- YOUR INSTRUCTIONS:
In the data that follows, find the line with "The image size is (421, 252)."; transcribe it, every later line up to the one with "Given: Select the 启动平保单数 value field", and that line as well, exactly and with no others.

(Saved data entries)
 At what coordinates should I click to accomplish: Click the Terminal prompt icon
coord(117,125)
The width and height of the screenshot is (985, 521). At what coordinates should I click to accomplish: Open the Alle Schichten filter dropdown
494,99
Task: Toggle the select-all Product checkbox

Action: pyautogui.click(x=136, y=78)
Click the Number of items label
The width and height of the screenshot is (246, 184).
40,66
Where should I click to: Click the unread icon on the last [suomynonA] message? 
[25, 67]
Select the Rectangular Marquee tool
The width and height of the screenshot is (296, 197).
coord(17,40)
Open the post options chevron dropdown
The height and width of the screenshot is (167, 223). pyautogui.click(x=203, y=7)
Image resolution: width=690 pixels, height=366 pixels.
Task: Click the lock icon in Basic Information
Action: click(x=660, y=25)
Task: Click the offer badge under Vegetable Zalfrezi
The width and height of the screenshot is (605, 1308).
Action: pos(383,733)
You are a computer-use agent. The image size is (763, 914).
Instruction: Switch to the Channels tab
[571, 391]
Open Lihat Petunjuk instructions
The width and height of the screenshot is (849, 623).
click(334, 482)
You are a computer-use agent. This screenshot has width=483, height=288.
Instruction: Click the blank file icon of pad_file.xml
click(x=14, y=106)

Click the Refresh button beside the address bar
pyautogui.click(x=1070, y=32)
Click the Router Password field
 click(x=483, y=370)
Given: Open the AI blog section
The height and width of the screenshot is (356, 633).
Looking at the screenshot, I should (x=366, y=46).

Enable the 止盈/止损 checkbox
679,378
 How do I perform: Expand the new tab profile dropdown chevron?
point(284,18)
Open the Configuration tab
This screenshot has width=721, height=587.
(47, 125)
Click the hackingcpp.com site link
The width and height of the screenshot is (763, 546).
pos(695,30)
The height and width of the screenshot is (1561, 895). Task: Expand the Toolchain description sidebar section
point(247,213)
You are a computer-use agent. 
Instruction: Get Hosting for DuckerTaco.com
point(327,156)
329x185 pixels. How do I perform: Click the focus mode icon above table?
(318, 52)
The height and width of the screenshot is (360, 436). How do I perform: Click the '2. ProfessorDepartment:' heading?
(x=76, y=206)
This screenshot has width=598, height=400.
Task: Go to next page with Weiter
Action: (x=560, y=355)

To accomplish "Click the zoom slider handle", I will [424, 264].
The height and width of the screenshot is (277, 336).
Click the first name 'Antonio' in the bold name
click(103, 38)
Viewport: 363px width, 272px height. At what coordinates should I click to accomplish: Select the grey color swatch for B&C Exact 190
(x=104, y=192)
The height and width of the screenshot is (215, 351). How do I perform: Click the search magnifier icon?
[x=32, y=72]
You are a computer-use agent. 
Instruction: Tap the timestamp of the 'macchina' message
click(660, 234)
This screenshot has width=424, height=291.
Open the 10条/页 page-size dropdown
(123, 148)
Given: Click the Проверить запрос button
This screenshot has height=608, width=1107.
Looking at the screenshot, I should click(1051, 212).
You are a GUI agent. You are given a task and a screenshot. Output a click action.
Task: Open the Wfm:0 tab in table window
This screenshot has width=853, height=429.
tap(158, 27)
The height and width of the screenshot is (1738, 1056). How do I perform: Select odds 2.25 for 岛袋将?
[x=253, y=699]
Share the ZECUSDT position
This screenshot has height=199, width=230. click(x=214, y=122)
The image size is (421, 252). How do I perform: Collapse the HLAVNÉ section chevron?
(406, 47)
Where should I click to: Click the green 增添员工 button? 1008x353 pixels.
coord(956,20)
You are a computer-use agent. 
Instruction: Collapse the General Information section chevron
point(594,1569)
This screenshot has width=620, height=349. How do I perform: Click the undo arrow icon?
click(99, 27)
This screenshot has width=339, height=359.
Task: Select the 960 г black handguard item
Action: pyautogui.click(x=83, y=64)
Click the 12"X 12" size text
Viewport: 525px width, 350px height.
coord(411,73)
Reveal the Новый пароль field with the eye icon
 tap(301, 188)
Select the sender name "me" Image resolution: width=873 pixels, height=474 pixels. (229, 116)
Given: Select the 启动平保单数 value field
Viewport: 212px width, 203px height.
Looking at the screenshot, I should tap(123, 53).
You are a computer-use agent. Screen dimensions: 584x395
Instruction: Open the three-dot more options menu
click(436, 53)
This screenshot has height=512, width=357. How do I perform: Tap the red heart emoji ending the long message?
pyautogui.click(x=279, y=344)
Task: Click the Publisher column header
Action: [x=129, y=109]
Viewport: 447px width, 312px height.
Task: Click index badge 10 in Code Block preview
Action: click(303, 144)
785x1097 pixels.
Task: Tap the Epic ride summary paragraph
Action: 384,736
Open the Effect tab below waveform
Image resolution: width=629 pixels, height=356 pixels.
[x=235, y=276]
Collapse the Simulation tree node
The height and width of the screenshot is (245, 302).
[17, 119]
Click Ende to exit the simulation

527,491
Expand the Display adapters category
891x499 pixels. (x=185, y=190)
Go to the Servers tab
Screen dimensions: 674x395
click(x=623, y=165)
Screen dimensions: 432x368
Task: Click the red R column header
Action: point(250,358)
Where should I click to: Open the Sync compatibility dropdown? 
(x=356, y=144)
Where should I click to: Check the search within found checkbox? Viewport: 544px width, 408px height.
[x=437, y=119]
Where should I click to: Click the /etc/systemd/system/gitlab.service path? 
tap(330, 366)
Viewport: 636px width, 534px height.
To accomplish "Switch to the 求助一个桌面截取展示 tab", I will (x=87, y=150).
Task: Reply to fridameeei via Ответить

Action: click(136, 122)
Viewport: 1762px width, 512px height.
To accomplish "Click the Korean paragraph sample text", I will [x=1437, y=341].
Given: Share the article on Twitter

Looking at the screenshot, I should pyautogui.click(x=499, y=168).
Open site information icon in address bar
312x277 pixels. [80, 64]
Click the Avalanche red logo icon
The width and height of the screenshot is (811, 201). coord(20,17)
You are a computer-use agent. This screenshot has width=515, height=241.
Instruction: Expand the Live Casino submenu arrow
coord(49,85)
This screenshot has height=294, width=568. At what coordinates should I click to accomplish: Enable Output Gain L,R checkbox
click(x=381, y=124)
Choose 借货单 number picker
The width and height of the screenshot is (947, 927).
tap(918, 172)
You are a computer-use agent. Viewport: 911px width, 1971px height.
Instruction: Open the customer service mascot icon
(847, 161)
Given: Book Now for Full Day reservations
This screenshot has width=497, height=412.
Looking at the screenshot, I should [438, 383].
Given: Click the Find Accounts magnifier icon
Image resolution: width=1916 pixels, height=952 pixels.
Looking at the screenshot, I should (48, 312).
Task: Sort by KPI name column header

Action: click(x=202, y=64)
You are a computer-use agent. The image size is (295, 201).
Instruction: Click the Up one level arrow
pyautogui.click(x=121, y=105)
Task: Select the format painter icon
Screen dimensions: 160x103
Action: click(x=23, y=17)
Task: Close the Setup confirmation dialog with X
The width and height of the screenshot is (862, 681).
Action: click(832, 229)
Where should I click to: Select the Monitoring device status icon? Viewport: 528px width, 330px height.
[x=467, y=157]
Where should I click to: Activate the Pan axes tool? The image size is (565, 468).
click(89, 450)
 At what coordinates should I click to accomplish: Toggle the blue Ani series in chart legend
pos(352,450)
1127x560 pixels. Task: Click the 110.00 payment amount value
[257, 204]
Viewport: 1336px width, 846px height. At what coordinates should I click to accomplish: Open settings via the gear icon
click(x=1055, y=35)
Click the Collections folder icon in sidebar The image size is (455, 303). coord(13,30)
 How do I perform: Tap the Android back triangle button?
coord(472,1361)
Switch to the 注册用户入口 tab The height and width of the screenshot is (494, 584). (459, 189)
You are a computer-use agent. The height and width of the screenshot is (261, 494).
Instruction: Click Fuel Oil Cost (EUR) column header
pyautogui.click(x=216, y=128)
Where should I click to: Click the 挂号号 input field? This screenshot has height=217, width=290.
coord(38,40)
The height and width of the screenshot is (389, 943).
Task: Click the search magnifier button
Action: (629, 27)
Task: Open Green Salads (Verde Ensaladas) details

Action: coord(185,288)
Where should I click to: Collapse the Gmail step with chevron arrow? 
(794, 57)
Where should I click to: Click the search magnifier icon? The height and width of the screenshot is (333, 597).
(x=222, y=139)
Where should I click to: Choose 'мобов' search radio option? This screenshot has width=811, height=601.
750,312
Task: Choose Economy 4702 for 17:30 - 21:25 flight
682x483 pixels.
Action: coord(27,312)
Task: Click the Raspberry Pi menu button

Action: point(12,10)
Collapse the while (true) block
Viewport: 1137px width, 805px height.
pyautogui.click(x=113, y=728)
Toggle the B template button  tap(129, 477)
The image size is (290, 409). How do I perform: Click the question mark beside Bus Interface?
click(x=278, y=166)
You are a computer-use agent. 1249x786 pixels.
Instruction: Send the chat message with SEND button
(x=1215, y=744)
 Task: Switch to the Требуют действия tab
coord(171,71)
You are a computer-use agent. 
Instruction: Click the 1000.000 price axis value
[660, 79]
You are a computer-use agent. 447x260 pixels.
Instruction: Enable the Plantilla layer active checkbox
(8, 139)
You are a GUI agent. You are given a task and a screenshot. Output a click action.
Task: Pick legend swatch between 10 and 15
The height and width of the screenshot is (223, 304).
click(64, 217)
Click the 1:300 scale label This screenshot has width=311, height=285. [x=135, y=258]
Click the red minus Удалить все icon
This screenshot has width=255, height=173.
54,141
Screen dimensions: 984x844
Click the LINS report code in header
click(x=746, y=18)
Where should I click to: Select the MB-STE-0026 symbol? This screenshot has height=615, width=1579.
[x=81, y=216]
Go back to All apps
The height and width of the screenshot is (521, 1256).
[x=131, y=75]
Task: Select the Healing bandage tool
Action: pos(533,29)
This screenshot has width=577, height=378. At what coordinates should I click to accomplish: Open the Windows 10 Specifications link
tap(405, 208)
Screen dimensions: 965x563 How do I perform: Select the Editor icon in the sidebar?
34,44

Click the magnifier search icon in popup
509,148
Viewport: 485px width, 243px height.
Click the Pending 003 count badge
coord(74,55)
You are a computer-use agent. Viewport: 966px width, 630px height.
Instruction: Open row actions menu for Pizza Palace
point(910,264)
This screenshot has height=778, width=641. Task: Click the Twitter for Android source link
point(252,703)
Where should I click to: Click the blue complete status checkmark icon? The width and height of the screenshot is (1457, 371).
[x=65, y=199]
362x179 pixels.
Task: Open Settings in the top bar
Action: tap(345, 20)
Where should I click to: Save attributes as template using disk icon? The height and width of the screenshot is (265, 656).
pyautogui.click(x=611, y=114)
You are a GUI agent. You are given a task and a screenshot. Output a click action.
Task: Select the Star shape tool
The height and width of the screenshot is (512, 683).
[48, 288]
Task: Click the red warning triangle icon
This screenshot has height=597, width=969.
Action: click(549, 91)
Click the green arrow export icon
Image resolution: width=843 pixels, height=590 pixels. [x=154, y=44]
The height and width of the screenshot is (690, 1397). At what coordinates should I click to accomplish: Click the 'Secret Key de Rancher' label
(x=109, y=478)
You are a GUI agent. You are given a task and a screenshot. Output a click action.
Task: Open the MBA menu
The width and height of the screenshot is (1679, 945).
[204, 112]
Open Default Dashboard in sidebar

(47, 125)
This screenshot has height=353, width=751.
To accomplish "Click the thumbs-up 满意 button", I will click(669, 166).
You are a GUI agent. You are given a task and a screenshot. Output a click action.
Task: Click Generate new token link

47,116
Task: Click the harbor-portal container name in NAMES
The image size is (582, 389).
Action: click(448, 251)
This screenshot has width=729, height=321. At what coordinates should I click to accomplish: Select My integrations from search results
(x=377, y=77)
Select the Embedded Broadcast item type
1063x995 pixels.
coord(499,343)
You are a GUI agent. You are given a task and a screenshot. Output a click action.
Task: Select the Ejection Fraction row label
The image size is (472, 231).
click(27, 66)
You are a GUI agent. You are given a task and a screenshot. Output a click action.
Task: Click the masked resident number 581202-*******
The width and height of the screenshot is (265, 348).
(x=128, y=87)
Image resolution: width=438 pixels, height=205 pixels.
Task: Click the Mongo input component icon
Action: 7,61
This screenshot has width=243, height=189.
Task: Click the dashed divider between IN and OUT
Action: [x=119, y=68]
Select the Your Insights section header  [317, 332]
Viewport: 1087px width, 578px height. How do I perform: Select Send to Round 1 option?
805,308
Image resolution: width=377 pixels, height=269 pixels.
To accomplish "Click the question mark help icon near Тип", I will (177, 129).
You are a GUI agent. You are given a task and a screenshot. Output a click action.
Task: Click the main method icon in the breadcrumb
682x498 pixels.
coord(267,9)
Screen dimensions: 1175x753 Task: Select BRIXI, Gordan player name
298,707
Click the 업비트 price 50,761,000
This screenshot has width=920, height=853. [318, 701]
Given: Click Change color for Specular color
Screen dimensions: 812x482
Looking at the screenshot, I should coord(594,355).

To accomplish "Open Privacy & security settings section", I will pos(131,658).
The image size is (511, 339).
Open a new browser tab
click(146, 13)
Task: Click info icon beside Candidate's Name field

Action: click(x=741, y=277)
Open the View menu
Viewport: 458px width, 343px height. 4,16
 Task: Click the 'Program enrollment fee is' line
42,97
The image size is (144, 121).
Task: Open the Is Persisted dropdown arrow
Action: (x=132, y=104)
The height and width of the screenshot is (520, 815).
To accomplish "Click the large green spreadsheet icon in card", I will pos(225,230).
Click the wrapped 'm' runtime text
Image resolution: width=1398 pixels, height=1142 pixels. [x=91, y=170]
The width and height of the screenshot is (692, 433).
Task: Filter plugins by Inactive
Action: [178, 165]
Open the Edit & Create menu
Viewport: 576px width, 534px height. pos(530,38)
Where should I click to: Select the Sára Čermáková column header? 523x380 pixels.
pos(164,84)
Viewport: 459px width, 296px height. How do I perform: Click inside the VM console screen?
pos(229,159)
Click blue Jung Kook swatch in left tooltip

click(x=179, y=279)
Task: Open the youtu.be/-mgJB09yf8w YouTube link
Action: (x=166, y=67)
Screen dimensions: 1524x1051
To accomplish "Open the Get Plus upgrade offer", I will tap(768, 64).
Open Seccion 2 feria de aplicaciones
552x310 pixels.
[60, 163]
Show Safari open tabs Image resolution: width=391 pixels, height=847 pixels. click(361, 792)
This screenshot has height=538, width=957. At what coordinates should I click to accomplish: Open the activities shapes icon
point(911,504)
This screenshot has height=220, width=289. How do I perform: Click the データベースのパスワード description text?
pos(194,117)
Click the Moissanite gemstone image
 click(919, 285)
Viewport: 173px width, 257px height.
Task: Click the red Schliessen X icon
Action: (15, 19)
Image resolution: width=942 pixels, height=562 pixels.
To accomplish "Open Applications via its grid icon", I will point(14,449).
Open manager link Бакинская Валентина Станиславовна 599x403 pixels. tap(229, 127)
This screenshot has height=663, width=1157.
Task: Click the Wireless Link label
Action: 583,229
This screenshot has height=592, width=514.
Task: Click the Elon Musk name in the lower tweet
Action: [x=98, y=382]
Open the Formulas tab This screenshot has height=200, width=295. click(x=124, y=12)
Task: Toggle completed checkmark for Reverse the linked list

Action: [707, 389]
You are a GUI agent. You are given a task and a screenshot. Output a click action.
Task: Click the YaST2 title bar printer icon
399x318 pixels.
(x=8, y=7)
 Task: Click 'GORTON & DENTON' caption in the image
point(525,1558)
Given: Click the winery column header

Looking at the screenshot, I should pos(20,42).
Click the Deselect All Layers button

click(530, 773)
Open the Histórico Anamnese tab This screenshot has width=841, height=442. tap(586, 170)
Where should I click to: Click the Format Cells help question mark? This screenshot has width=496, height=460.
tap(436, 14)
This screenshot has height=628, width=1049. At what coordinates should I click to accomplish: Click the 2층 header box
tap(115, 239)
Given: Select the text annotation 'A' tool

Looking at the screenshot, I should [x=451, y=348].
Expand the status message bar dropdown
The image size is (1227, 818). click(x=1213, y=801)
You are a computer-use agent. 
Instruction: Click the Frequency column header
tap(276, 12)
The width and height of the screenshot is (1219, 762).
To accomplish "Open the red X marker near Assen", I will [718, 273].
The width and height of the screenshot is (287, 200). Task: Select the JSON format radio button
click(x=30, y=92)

- WRITTEN SOLUTION:
The image size is (421, 252). How do I perform: Collapse the HLAVNÉ section chevron?
(406, 47)
Where should I click to: Click the green 增添员工 button? 1008x353 pixels.
coord(956,20)
You are a computer-use agent. 
Instruction: Collapse the General Information section chevron
point(594,1569)
This screenshot has width=620, height=349. How do I perform: Click the undo arrow icon?
click(99, 27)
This screenshot has width=339, height=359.
Task: Select the 960 г black handguard item
Action: pyautogui.click(x=83, y=64)
Click the 12"X 12" size text
Viewport: 525px width, 350px height.
coord(411,73)
Reveal the Новый пароль field with the eye icon
 tap(301, 188)
Select the sender name "me" Image resolution: width=873 pixels, height=474 pixels. (229, 116)
Given: Select the 启动平保单数 value field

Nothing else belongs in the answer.